Mutuelles étudiantes : un formulaire pour donner son avis


Après avoir été alerté sur les dysfonctionnements des sécurités sociales étudiantes, le Défenseur des droits Jacques Toubon, a mis en place un formulaire accessible sur Internet pour que les étudiants expriment leur avis sur leur mutuelle jusqu'à la fin janvier.  

carte vitale

Après des années de grogne, les étudiants ont (enfin) une tribune pour exprimer leur avis sur leur mutuelle. Après avoir reçu de nombreuses saisines sur les problèmes relatifs à la sécurité sociale étudiante, le Défenseur des droits Jacques Toubon a mis en place en début décembre 2014 un appel à témoignages sous la forme d’un formulaire en ligne. Les 1,7 million d’étudiants concernés ont jusqu’à fin janvier pour émettre leur avis.

Accessible à tous les étudiants et anonyme, ce formulaire ne prend que quelques minutes à remplir. Les internautes devront renseigner leur âge, leur cursus (classes préparatoires, université, BTS…), le nom de leur mutuelle puis les éventuelles difficultés rencontrées avec cette dernière. L’enjeu est de taille : la gestion des mutuelles est régulièrement pointée du doigt par les associations étudiantes. Et pour cause, selon une étude publiée par la Cour des comptes en septembre 2013, 93% des appels reçus par les sécurités sociales étudiantes ne sont pas traités. Pire encore, un tiers des étudiants affiliés attendent plus de 3 mois pour obtenir leur carte Vitale.

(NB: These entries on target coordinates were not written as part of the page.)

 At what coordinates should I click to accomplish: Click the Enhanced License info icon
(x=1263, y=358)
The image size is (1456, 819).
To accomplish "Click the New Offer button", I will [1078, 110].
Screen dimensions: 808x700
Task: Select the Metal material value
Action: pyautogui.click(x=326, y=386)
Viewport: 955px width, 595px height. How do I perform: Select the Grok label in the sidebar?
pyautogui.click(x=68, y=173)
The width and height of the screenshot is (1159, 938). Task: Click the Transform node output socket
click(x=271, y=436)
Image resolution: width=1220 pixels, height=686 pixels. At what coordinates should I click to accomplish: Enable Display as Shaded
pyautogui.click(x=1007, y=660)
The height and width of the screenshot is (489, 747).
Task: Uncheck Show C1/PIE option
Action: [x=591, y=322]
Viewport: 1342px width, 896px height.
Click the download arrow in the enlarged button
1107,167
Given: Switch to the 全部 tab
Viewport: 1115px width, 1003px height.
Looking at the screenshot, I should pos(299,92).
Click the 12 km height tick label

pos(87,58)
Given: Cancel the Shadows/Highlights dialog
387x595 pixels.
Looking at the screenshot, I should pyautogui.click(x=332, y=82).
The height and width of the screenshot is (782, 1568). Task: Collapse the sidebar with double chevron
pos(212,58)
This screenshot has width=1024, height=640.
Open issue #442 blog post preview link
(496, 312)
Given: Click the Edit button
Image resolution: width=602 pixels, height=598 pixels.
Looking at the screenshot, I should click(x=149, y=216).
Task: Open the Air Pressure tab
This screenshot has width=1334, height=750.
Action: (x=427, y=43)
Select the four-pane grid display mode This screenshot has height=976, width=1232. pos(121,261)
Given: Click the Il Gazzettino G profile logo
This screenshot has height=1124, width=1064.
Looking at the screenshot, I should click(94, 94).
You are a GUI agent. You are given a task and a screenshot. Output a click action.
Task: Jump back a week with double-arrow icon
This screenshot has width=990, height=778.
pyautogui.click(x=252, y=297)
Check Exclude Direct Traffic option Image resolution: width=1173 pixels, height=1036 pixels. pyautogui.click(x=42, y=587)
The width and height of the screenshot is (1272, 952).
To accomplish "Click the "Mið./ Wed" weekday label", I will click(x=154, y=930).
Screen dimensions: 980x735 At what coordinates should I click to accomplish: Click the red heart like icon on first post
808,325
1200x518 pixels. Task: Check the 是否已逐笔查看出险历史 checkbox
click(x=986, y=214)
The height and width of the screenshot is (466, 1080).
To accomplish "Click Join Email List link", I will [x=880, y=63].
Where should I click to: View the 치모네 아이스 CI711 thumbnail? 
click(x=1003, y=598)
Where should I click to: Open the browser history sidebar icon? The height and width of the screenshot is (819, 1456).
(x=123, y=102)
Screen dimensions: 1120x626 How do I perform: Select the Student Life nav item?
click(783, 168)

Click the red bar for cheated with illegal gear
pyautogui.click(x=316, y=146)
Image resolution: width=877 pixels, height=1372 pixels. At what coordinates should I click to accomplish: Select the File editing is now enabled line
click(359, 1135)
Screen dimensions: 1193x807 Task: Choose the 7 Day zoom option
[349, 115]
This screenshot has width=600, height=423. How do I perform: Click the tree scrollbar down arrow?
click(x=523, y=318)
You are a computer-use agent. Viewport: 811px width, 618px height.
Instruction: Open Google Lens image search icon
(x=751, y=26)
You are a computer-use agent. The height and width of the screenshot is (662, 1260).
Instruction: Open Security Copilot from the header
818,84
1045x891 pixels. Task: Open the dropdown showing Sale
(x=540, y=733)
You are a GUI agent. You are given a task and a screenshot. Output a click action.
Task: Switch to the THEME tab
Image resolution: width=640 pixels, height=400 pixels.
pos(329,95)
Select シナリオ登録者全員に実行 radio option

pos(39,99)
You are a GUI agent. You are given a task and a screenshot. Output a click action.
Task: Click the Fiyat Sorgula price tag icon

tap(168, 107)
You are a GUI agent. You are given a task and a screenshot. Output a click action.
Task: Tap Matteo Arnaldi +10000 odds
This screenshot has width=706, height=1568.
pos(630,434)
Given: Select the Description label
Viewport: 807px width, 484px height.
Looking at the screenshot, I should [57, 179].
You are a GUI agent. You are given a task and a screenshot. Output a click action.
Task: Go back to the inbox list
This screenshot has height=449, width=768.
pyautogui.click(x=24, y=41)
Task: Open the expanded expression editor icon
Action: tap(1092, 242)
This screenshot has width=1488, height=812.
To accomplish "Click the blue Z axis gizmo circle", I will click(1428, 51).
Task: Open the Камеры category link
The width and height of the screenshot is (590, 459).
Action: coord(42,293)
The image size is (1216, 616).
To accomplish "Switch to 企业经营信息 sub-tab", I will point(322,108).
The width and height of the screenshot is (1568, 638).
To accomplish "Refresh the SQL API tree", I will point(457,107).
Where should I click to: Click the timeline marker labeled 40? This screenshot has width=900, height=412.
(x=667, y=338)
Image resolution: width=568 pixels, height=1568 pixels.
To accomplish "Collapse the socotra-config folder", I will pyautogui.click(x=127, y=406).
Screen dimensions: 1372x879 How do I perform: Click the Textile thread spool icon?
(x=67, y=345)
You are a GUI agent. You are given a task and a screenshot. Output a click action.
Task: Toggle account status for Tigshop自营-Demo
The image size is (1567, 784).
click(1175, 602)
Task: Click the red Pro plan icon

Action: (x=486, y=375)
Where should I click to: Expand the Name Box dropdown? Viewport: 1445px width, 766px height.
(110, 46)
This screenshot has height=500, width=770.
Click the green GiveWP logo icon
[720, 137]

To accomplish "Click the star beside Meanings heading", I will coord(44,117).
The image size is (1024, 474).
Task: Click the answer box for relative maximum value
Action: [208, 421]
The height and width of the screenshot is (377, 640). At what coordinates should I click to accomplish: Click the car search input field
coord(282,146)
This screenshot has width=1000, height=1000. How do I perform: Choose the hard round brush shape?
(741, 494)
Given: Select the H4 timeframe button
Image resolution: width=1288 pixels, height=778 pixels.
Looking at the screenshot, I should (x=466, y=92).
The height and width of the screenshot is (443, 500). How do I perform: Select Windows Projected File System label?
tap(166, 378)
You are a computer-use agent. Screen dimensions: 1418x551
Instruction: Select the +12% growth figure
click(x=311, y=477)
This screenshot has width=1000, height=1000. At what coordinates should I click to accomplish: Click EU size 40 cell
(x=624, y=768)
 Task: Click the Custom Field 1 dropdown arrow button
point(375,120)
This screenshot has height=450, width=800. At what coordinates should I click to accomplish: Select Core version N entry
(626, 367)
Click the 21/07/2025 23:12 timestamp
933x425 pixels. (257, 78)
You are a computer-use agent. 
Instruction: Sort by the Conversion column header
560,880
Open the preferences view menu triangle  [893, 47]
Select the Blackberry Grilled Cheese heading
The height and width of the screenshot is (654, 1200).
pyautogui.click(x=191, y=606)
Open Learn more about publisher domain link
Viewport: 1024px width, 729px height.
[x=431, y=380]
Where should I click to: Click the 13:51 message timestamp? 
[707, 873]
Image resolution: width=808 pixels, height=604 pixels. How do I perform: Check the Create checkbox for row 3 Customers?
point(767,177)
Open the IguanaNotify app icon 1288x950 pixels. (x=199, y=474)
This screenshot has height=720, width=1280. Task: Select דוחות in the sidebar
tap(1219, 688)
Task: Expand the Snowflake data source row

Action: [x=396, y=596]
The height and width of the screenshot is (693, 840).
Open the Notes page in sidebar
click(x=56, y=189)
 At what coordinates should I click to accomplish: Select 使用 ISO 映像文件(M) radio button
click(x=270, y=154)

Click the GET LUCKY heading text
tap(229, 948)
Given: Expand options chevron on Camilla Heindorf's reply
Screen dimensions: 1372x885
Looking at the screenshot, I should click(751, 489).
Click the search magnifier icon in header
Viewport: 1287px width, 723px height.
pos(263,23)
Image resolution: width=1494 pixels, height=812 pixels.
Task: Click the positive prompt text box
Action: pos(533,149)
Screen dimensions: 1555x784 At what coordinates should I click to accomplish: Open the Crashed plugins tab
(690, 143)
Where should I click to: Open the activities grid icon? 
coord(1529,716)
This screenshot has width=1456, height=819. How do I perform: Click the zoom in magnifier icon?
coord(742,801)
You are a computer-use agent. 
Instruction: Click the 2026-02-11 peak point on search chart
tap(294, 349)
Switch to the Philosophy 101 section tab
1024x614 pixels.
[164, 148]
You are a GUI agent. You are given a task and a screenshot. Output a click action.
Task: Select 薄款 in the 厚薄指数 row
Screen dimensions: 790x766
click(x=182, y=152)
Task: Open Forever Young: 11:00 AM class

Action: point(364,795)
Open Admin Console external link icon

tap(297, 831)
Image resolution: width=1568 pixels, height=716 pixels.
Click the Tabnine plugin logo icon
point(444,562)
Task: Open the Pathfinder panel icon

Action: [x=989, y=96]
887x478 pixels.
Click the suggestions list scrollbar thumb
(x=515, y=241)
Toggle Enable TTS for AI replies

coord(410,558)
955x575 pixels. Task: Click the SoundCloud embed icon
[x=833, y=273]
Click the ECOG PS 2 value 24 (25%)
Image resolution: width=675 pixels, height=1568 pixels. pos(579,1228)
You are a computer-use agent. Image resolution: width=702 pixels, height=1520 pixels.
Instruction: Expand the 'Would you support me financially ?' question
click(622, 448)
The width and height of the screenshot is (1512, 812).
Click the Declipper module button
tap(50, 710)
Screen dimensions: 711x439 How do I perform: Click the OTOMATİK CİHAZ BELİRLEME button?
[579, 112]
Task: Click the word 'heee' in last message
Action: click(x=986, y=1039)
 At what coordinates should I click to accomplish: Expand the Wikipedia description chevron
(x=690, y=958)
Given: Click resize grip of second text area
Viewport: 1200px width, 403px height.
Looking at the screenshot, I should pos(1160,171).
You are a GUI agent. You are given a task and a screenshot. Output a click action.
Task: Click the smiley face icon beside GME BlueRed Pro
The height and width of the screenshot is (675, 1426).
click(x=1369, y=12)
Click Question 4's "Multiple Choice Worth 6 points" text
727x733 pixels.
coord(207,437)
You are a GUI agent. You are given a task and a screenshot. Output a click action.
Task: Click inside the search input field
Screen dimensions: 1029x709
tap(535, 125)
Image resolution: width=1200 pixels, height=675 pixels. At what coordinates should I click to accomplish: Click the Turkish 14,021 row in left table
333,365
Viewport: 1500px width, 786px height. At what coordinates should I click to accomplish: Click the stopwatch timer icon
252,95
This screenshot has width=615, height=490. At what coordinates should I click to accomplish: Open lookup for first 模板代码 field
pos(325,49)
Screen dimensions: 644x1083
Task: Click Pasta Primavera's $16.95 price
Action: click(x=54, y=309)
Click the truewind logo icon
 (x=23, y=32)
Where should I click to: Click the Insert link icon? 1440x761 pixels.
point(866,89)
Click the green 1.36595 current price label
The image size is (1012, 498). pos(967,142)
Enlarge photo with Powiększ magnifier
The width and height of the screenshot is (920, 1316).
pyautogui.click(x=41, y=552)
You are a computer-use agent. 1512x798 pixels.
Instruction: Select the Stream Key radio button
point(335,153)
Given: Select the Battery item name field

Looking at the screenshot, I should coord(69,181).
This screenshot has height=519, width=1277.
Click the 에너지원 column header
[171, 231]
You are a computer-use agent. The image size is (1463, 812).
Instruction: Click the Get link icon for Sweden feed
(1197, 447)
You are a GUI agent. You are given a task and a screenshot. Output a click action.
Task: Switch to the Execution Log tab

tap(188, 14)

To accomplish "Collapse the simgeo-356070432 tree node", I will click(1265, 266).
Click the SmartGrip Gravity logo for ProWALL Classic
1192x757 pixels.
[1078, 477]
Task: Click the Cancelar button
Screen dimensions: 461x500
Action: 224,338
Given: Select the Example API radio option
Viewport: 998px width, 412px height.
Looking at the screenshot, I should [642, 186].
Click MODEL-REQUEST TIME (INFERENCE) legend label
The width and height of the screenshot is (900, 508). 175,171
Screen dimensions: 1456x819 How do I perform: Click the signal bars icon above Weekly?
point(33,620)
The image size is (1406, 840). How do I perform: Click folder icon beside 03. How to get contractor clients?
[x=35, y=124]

Des réponses majoritairement négatives

L’objectif de ce questionnaire est de mieux identifier « la nature des difficultés que les étudiants rencontrent avec leurs mutuelles et d’intervenir, le cas échéant, soit auprès de ces organismes, soit auprès des pouvoirs publics dans le cadre de son pouvoir de proposition de réforme », souligne le Défenseur des droits. Et ça marche : une semaine après sa mise en place, plus de 500 témoignages ont été recensés, majoritairement négatifs. « Pour l’instant, 40% des étudiants ont déclaré qu’ils n’étaient pas du tout satisfaits des services de leur mutuelle, notamment sur les délais de remboursement », indiquait Jacques Toubon au quotidien Le Parisien, le 21 décembre dernier.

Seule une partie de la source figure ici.